Interviews

High-crime paranoia

by Mark Rowe

Spending as little as 45 minutes in a high-crime, deprived neighbourhood can have measurable effects on people’s trust in others and their feelings of paranoia, it is claimed. A Newcastle University study has found that volunteers who visited high crime neighbourhoods quickly developed a level of trust and paranoia comparable to the residents of that neighbourhood, and significantly different from that in more low-crime neighbourhoods. As a result, researchers urge urban planners to consider the psychological effects of the environment. For the full academic article visit https://peerj.com/articles/236/

It was already known that living in a deprived area is associated with poorer mental health and a less trusting outlook, say the researchers. However, the previous correlational studies had not been able to establish causality: do people become less trusting as a response to the deprivation that surrounds them, or do people who were less trusting to start with tend to reside in more deprived areas? It was to try to address this question that the researchers came up with their random experiment “bussing” volunteers into two contrasting neighbourhoods.

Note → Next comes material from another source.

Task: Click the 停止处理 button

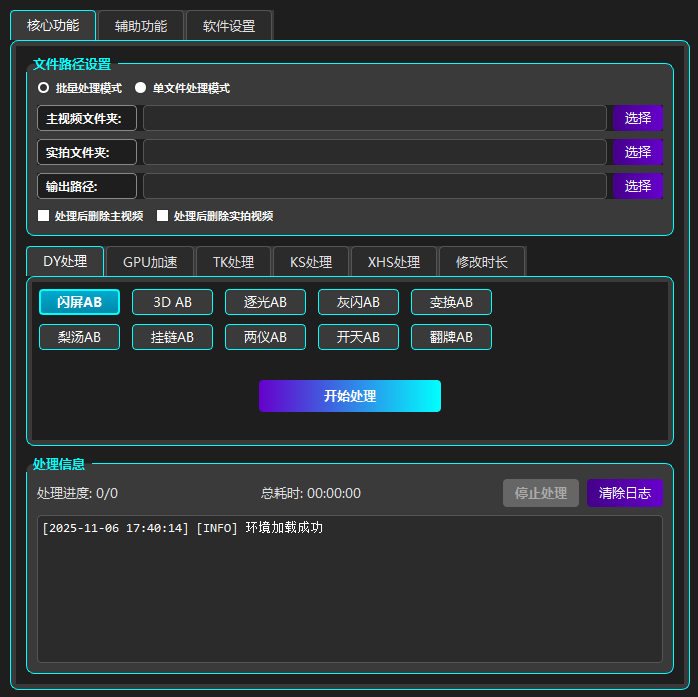Action: pos(540,493)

Since the volunteers were assigned to the neighbourhood at random, any differences in their attitudes after the visit would reflect the psychological effects of the experiences they had just had. The lead researcher at Newcastle was Professor Daniel Nettle of the Institute of Neuroscience.

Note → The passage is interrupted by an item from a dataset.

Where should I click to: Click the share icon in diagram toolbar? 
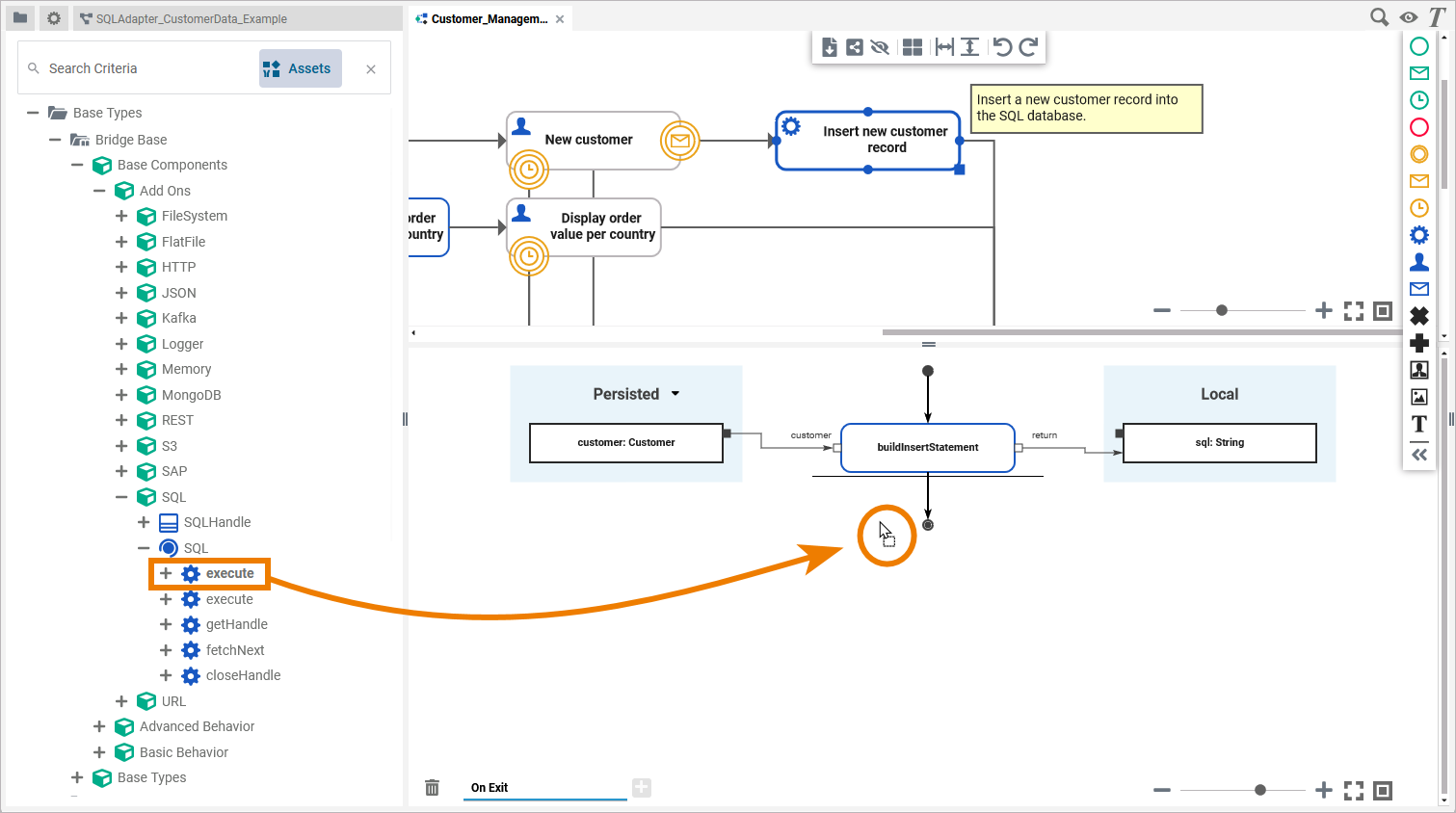coord(855,47)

He said: “We weren’t surprised that the residents of our high-crime neighbourhood were relatively low in trust and high in paranoia. That makes sense. What did surprise us though was that a very short visit to the neighbourhood appeared to have much the same effects on trust and paranoia as long-term residence there.”

The results suggest that people respond in real time to the sights and sounds of a neighbourhood – for example, broken windows, graffiti and litter – and that they use these cues to update their attitudes concerning how other people will behave.

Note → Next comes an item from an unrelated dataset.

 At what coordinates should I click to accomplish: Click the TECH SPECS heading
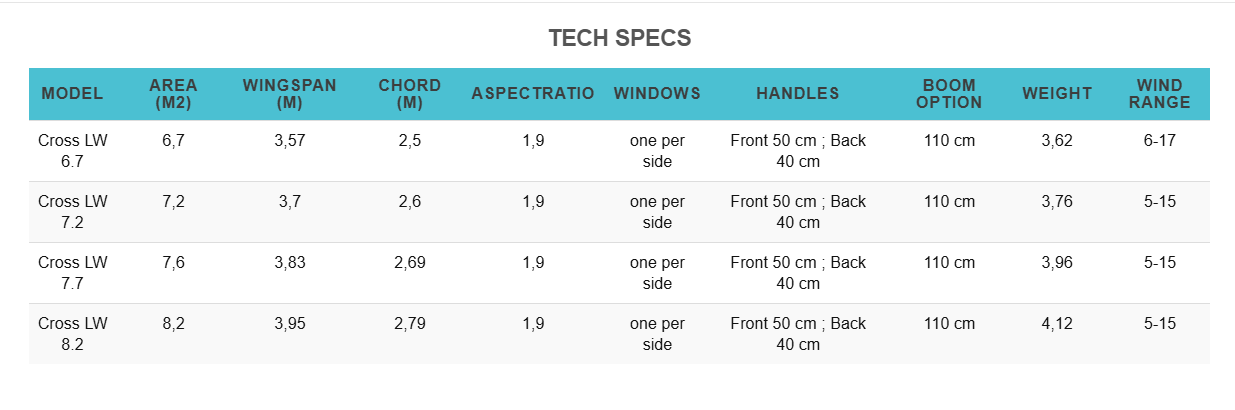pyautogui.click(x=619, y=39)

Professor Nettle said: “It’s a striking illustration of the extent to which our attitudes and our feelings are malleable and are powerfully influenced by the social environment that surrounds us on a day-to-day basis. Policy-makers, urban planners, and citizens need to remember this. Improving the quality and security of the urban environment is not just a cosmetic luxury; it could have profound knock-on effects for city-dwellers’ social relationships and mental health.”

Researchers at Newcastle University studied two neighbourhoods of the same, unnamed city only a few kilometres apart, one economically deprived and relatively high in crime, and the other affluent and relatively low in crime. They initially surveyed the residents and found that the residents of the high-crime neighbourhood reported lower feelings of social trust and higher feelings of paranoia than the residents of the other neighbourhood.

In an effort to understand how these feelings had come to exist, they enrolled over 50 student volunteers, who were not from either neighbourhood, and bussed them to one or other neighbourhood at random. The volunteers, who did not know the purpose of the study, spent up to 45 minutes walking the streets and delivering envelopes to houses. Afterwards, the volunteers were also surveyed about their feelings of social trust and paranoia.

Those sent to the disorderly neighbourhood reported lower trust and higher paranoia than those sent to the affluent neighbourhood. Moreover, even after such a brief visit, the visitors to a neighbourhood had become indistinguishable from the residents of that neighbourhood in terms of their levels of trust and paranoia.